Earth Planets Space, Vol. 54 (No. 11), pp. 1211-1218, 2002
Bunichiro Shibazaki1, Hidemi Tanaka2, Haruo Horikawa3, and Yoshihisa Iio4
1International Institute of Seismology and Earthquake Engineering, Building Research Institute, Tatehara 1, Tsukuba, Ibaraki 305-0082, Japan
2Department of Earth and Planetary Science, the University of Tokyo, 7-3-1 Hongo, Bunkyoku, Tokyo 113-0033, Japan
3Active Fault Research Center, National Institute of Advanced Industrial Science and Technology, Site 7 1-1-1 Higashi, Tsukuba, Ibaraki 305-8567, Japan
4Research Center for Earthquake Prediction, Disaster Prevention Research Institute, Kyoto University, Gokasho, Uji, Japan
(Received January 16, 2002; Revised August 20, 2002; Accepted August 29, 2002)

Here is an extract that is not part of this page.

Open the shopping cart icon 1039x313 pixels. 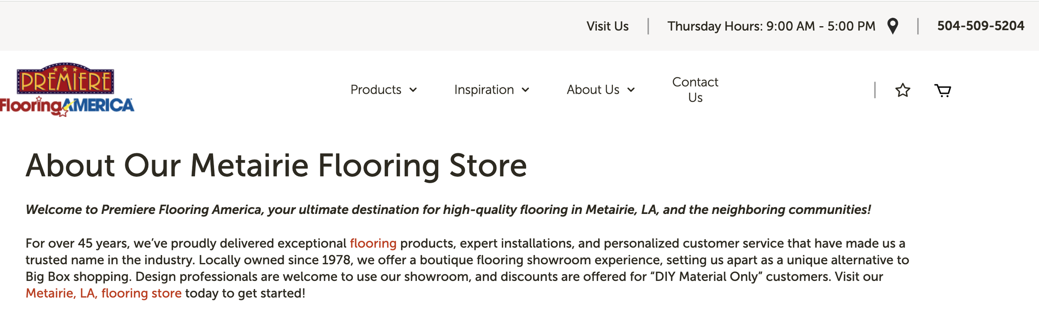(943, 90)
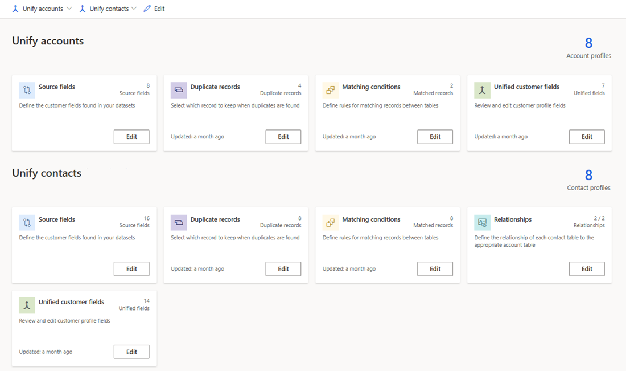Click the Source fields icon under Unify contacts
Viewport: 626px width, 371px height.
[27, 223]
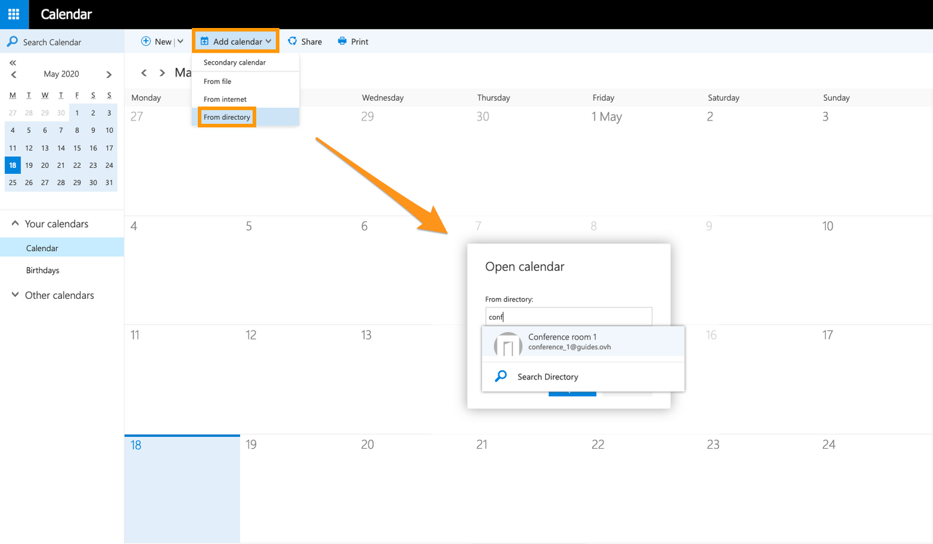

Abstract: The fault zone in the earth's crust is thought to consist of several regions from top to bottom: the upper frictional region, the brittle-ductile transition zone and the ductile region. The upper frictional region consists of the unstable frictional zone, the unstable-stable transition zone, and the stable frictional zone. Recent geological observations of fault rock suggest that at the deeper part of the seismogenic zone, co-seismic frictional slip coexists with interseismic flow processes. We propose a possible model for slip processes at the deeper part of the seismogenic zone in which the frictional slip and flow processes are connected in series. In this model, in the ductile region, power law creep is dominant. Around the unstable-stable transition zone, we assume that co-seismic frictional slip coexists with aseismic flow processes. We investigate simple 1-D and 2-D models where rate- and state-dependent friction coexists with power law creep that has a threshold stress. The results of numerical simulations show that the amount of slip during the interseismic period is greater in the case where friction coexists with power law creep than it is when only friction is at work. It is also found that, for the case where friction coexists with power law creep, frictional slip is largely inhibited in the ductile region.